Records:
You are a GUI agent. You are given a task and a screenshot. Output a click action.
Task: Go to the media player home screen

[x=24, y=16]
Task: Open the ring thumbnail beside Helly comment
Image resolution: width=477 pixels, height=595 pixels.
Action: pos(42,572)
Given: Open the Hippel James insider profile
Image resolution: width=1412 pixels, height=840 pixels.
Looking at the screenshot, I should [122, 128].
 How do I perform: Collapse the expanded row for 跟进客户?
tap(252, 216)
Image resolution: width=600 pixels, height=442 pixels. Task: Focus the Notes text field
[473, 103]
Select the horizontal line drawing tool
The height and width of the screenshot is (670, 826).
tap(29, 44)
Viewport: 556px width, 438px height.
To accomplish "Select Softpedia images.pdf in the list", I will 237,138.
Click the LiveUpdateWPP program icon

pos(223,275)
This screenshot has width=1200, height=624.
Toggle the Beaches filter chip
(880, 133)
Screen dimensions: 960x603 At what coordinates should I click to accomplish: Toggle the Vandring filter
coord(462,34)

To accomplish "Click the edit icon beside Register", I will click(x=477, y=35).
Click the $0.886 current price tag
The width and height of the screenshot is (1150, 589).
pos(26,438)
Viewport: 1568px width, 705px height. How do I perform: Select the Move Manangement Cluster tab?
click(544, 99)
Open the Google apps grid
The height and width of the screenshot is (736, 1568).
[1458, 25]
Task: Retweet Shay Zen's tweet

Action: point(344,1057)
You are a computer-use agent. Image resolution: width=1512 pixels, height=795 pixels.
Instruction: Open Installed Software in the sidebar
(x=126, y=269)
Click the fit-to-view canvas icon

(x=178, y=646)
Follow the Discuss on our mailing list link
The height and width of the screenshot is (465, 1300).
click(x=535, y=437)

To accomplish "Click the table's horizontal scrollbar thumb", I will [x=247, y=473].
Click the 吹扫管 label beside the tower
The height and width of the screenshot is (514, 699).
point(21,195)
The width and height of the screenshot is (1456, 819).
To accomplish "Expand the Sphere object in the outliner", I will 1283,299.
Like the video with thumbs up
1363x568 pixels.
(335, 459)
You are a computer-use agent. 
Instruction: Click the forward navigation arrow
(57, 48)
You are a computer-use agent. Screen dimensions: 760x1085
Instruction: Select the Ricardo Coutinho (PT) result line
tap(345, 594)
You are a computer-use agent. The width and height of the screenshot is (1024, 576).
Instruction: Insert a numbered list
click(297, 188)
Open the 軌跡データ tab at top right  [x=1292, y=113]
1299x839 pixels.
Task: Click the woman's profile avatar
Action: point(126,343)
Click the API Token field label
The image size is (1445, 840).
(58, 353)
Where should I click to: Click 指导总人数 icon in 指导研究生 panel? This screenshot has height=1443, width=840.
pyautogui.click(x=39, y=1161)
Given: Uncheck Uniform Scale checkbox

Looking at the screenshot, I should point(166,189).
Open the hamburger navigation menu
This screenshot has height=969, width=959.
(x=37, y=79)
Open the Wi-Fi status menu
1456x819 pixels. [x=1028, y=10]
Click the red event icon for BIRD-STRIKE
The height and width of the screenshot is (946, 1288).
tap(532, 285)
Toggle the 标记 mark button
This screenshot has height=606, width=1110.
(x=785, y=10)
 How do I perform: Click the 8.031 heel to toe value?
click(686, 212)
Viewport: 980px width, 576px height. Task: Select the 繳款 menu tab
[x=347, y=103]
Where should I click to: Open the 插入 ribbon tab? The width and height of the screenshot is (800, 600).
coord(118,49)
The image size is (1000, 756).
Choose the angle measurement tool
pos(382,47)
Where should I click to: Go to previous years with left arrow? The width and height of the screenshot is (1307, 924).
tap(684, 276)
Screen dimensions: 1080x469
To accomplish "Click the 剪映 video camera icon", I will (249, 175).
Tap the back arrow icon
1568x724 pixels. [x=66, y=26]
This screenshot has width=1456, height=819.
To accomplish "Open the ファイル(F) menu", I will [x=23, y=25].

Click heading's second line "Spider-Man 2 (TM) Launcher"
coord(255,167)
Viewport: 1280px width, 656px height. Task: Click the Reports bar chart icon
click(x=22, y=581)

Required work:
Reproduce all of the lines above exactly as they appear.

Complete response:
You are a GUI agent. You are given a task and a screenshot. Output a click action.
Task: Go to the media player home screen

[x=24, y=16]
Task: Open the ring thumbnail beside Helly comment
Image resolution: width=477 pixels, height=595 pixels.
Action: pos(42,572)
Given: Open the Hippel James insider profile
Image resolution: width=1412 pixels, height=840 pixels.
Looking at the screenshot, I should [122, 128].
 How do I perform: Collapse the expanded row for 跟进客户?
tap(252, 216)
Image resolution: width=600 pixels, height=442 pixels. Task: Focus the Notes text field
[473, 103]
Select the horizontal line drawing tool
The height and width of the screenshot is (670, 826).
tap(29, 44)
Viewport: 556px width, 438px height.
To accomplish "Select Softpedia images.pdf in the list", I will 237,138.
Click the LiveUpdateWPP program icon

pos(223,275)
This screenshot has width=1200, height=624.
Toggle the Beaches filter chip
(880, 133)
Screen dimensions: 960x603 At what coordinates should I click to accomplish: Toggle the Vandring filter
coord(462,34)

To accomplish "Click the edit icon beside Register", I will click(x=477, y=35).
Click the $0.886 current price tag
The width and height of the screenshot is (1150, 589).
pos(26,438)
Viewport: 1568px width, 705px height. How do I perform: Select the Move Manangement Cluster tab?
click(544, 99)
Open the Google apps grid
The height and width of the screenshot is (736, 1568).
[1458, 25]
Task: Retweet Shay Zen's tweet

Action: point(344,1057)
You are a computer-use agent. Image resolution: width=1512 pixels, height=795 pixels.
Instruction: Open Installed Software in the sidebar
(x=126, y=269)
Click the fit-to-view canvas icon

(x=178, y=646)
Follow the Discuss on our mailing list link
The height and width of the screenshot is (465, 1300).
click(x=535, y=437)

To accomplish "Click the table's horizontal scrollbar thumb", I will [x=247, y=473].
Click the 吹扫管 label beside the tower
The height and width of the screenshot is (514, 699).
point(21,195)
The width and height of the screenshot is (1456, 819).
To accomplish "Expand the Sphere object in the outliner", I will 1283,299.
Like the video with thumbs up
1363x568 pixels.
(335, 459)
You are a computer-use agent. 
Instruction: Click the forward navigation arrow
(57, 48)
You are a computer-use agent. Screen dimensions: 760x1085
Instruction: Select the Ricardo Coutinho (PT) result line
tap(345, 594)
You are a computer-use agent. The width and height of the screenshot is (1024, 576).
Instruction: Insert a numbered list
click(297, 188)
Open the 軌跡データ tab at top right  [x=1292, y=113]
1299x839 pixels.
Task: Click the woman's profile avatar
Action: point(126,343)
Click the API Token field label
The image size is (1445, 840).
(58, 353)
Where should I click to: Click 指导总人数 icon in 指导研究生 panel? This screenshot has height=1443, width=840.
pyautogui.click(x=39, y=1161)
Given: Uncheck Uniform Scale checkbox

Looking at the screenshot, I should point(166,189).
Open the hamburger navigation menu
This screenshot has height=969, width=959.
(x=37, y=79)
Open the Wi-Fi status menu
1456x819 pixels. [x=1028, y=10]
Click the red event icon for BIRD-STRIKE
The height and width of the screenshot is (946, 1288).
tap(532, 285)
Toggle the 标记 mark button
This screenshot has height=606, width=1110.
(x=785, y=10)
 How do I perform: Click the 8.031 heel to toe value?
click(686, 212)
Viewport: 980px width, 576px height. Task: Select the 繳款 menu tab
[x=347, y=103]
Where should I click to: Open the 插入 ribbon tab? The width and height of the screenshot is (800, 600).
coord(118,49)
The image size is (1000, 756).
Choose the angle measurement tool
pos(382,47)
Where should I click to: Go to previous years with left arrow? The width and height of the screenshot is (1307, 924).
tap(684, 276)
Screen dimensions: 1080x469
To accomplish "Click the 剪映 video camera icon", I will (249, 175).
Tap the back arrow icon
1568x724 pixels. [x=66, y=26]
This screenshot has width=1456, height=819.
To accomplish "Open the ファイル(F) menu", I will [x=23, y=25].

Click heading's second line "Spider-Man 2 (TM) Launcher"
coord(255,167)
Viewport: 1280px width, 656px height. Task: Click the Reports bar chart icon
click(x=22, y=581)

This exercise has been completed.